IGNACIO CAMACHO-ABC

  • Las palabras importan en el lenguaje diplomático. Y una agresión con cientos de misiles no admite eufemismos abstractos

Cuando Estados Unidos bombardeó Libia, en abril de 1986, también era Feria en Sevilla y en la caseta del PCE hubo gritos contra Reagan y contra González bajo el estruendo de las sevillanas, en el caso del segundo porque se sospechaba –sospecha finalmente falsa– que los aviones americanos habían sobrevolado España. El pasado sábado, la noticia del ataque iraní contra Israel pasó inadvertida en plena inauguración del alumbrado, pero en el palacio de La Moncloa los escribidores de guardia reaccionaron con ese tic antioccidental que en cierta izquierda española constituye un reflejo automático y denominaron «acontecimiento» a la agresión porque no se les debió de ocurrir un eufemismo más abstracto. Como aquellos «eventos consuetudinarios que acontecen en la rúa», que decía el Juan de Mairena machadiano para burlarse del barroquismo afectado de algunos estilos literarios. Pero en política, y más en el lenguaje diplomático, las palabras se escogen con mucho cuidado.

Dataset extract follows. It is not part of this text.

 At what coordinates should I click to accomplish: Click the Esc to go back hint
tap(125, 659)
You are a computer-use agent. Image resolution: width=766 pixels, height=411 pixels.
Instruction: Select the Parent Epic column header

Al interceptar los misiles persas para que no causaran víctimas, el ‘escudo de acero’ israelí salvó también a Sánchez. Del ridículo, ese estado moral del que no vuelve nadie sin haberse dejado jirones de prestigio irrecuperables. Aun así quedó patente el intento de no mojarse en una crisis que dejaba la política –o la retórica, más bien– del Ejecutivo español en el conflicto de Oriente Medio con las vergüenzas al mismo aire donde la aviación aliada se fajaba para evitar una catástrofe. De cualquier modo ésa no fue la noche más brillante de la Unidad de Discursos y Mensajes, el departamento monclovita creado para dominar la conversación pública con un bombardeo de otra clase: el de las consignas repetidas con tenacidad unánime por todas las plataformas propagandísticas gubernamentales. Como hallazgo semántico, el de los ‘acontecimientos’ no resultaba prudente sino elusivo, de un escapismo cobarde. El tipo de ambigüedad al que se recurre cuando la realidad estropea los titulares.

El presidente no hace política exterior en el sentido estricto, el de los intereses de Estado, sino activismo pensado en clave interna. La de su propia salvaguarda, en el caso de Marruecos –ay, esos teléfonos–, y la de los fetiches ideológicos del ‘progresismo’ cuando se trata de Palestina o Latinoamérica. Nada extraño en un dirigente que en esta materia tiene a Zapatero entre sus principales susurradores de cabecera. Es de puertas adentro hacia donde mira cuando proyecta sus giras europeas, guardándose también la baza eventual de un salto en su carrera si las cosas domésticas se ponen feas. Pero el objetivo principal es el de agitar los amuletos que cohesionan a su electorado contra la derecha, entre ellos ese pacifismo de miss Mundo que esconde una antigua pulsión antihebrea. El problema es que los enemigos de Israel no le piden permiso para hacer sonar por su cuenta los tambores de guerra.